Assessment of illness on patient well-being, grounded in expected-utility theory, is a routine component of new technology appraisals weighing costs and benefits. A systematic literature review cataloged utilities related to visual acuity (VA) in retinal diseases.

 
Methods:
 

The peer-reviewed literature was searched using PubMed and SciSearch on terms, such as retina, visual acuity, macular degeneration, macular edema, and retinal vein occlusion, time trade-off (TTO), standard gamble (SG), EQ-5D, and SF-6D. Eliminating studies for conditions other than retinal diseases, 19 studies were identified and abstracted. Six categories of visual acuity states were defined.

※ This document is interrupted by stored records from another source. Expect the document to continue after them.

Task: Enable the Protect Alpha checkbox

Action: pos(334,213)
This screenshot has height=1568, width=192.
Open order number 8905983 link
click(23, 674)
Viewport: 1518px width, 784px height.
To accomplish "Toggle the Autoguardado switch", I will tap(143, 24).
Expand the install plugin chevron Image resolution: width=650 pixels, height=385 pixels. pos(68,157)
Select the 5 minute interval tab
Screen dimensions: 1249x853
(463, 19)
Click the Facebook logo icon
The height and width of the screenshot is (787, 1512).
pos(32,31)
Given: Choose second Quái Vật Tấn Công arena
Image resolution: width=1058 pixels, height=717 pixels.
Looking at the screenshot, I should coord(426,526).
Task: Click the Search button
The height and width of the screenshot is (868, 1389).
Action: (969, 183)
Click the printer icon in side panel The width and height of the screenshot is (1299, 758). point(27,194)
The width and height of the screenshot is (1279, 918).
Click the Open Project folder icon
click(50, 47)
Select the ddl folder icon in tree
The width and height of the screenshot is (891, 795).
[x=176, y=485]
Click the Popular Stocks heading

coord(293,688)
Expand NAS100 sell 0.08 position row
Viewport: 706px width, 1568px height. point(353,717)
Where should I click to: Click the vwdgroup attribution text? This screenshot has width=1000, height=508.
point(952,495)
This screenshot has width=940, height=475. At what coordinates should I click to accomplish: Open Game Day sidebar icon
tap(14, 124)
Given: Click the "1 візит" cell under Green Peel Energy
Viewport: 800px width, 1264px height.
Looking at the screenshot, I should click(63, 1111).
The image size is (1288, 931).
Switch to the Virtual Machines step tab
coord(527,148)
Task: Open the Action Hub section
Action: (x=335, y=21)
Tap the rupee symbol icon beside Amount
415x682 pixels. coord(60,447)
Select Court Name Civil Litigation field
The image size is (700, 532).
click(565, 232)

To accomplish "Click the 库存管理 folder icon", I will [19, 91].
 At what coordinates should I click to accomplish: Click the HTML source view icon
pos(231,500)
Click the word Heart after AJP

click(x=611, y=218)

Descriptive statistics were performed to assess the relationship of utilities with different levels of visual acuity, type of disease, assessment method, and whether assessment examined best-seeing eye (BSE) or worst-seeing eye (WSE).

 
Results:
 

All nineteen studies reported TTO utilities. Six studies reported SG utilities, and two studies reported Health utility Index Mark 3 (HUI-3). Visual Analog Scale (VAS), EQ-5D, SF-6D, Quality of Well-being (QWB), and conjoint analysis utilities were reported by one study each. Utilities were derived from patients in all studies; one study also reported utilities assessed from clinicians and community members. TTO utilities were generally lower than SG utilities. Mean utility declined as VA declined. A large variation was observed in utility score when VA < 20/200. Utilities for BSE tended to be lower than for WSE, adjusting for VA; there was no significant difference in utilities across the types of retinal diseases.

 
Conclusions:
 

A sizable body of literature has emerged, using utility-based survey methods, on the importance of visual acuity to a patient’s overall well-being. These studies reveal significant decrements in well-being as visual acuity declines; thus, providing an evidence base for use in appraising the importance of new technologies to prevent or restore visual acuity.